* [Problem to solve]: Output the line containing "Focus the Find anything search field" exactly. Do the same for every line after it through the end of the material, and output nothing else.

* [Record extracts]:
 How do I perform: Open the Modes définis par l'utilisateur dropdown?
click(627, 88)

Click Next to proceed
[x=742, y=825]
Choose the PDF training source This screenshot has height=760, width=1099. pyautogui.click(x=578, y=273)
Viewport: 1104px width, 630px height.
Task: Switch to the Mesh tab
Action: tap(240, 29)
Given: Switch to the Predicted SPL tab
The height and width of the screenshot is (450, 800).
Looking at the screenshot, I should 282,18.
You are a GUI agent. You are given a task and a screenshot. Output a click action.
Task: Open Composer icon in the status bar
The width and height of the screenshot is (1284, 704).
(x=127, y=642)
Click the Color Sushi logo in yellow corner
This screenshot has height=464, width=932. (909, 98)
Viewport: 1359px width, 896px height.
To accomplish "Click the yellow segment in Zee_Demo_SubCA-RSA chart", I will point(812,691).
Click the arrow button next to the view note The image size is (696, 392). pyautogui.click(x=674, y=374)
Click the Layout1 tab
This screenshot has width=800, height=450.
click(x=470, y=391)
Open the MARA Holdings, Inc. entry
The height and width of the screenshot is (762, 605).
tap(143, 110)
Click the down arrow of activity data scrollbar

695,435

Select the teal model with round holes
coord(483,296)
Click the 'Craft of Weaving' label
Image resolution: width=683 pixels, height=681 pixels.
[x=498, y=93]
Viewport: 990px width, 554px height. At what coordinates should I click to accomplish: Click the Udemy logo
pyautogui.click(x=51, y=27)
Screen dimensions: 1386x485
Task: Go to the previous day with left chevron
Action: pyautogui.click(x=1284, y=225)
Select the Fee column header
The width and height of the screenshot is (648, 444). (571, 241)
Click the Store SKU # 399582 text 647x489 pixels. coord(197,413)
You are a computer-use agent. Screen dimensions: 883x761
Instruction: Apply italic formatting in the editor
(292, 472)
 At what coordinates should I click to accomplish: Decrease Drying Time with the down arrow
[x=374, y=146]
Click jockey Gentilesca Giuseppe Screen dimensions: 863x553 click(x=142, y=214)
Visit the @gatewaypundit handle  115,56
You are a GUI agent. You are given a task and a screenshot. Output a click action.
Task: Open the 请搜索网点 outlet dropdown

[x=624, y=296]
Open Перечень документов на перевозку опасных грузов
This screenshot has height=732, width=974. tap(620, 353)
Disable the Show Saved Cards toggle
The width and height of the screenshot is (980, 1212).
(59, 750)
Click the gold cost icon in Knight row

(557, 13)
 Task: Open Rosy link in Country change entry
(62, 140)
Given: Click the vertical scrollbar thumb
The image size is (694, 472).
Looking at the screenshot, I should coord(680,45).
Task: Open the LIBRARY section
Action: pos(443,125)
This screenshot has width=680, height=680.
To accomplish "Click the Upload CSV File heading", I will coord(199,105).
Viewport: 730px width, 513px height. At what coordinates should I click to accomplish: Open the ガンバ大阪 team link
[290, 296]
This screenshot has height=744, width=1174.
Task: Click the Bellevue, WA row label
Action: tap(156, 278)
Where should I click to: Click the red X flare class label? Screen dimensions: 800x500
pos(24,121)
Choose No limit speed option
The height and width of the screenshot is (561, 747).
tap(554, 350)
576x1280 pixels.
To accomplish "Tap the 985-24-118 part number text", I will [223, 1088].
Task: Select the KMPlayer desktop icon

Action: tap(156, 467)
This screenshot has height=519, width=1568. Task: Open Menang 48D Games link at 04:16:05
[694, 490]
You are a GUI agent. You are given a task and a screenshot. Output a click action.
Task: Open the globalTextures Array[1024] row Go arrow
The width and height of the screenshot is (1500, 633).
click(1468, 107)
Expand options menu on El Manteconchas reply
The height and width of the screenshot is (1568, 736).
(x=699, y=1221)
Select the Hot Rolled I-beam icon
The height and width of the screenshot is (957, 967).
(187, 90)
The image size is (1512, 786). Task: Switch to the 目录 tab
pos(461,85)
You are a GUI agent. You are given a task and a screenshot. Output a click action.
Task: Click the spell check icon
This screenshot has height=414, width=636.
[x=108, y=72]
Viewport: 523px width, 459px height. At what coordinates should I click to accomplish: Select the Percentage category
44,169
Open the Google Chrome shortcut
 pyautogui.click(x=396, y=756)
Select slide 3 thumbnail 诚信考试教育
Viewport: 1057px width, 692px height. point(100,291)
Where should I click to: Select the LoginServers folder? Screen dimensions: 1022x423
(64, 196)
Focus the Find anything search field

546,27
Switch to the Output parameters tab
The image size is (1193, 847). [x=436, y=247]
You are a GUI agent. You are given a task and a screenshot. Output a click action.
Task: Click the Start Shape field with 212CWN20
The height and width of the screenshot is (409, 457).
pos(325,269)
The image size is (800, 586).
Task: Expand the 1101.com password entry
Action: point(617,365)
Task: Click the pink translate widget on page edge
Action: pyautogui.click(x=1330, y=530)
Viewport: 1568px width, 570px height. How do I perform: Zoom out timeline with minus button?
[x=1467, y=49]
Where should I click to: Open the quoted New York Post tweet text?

* [Reply to the exercise]:
Focus the Find anything search field

546,27
Switch to the Output parameters tab
The image size is (1193, 847). [x=436, y=247]
You are a GUI agent. You are given a task and a screenshot. Output a click action.
Task: Click the Start Shape field with 212CWN20
The height and width of the screenshot is (409, 457).
pos(325,269)
The image size is (800, 586).
Task: Expand the 1101.com password entry
Action: point(617,365)
Task: Click the pink translate widget on page edge
Action: pyautogui.click(x=1330, y=530)
Viewport: 1568px width, 570px height. How do I perform: Zoom out timeline with minus button?
[x=1467, y=49]
Where should I click to: Open the quoted New York Post tweet text?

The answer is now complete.